__Work instruction__
In the entries that follow, say how many lines contain the string "Click". Give no other words.

__Records provided__
........
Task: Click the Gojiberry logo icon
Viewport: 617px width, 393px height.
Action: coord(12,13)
........
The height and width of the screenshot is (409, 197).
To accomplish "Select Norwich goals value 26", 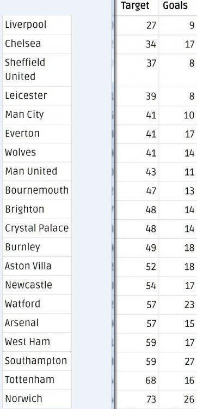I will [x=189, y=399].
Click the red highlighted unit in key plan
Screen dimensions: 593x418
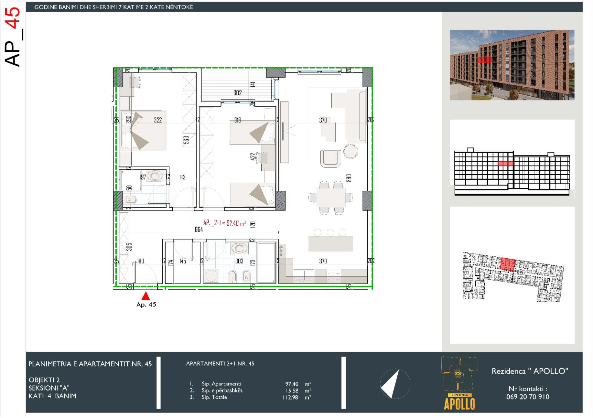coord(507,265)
........
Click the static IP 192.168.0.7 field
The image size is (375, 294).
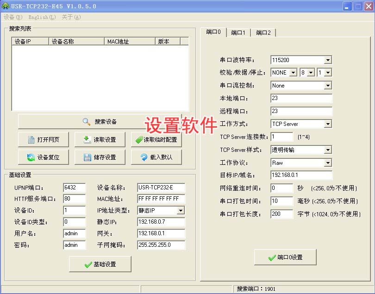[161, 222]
........
__Solution to this task__
3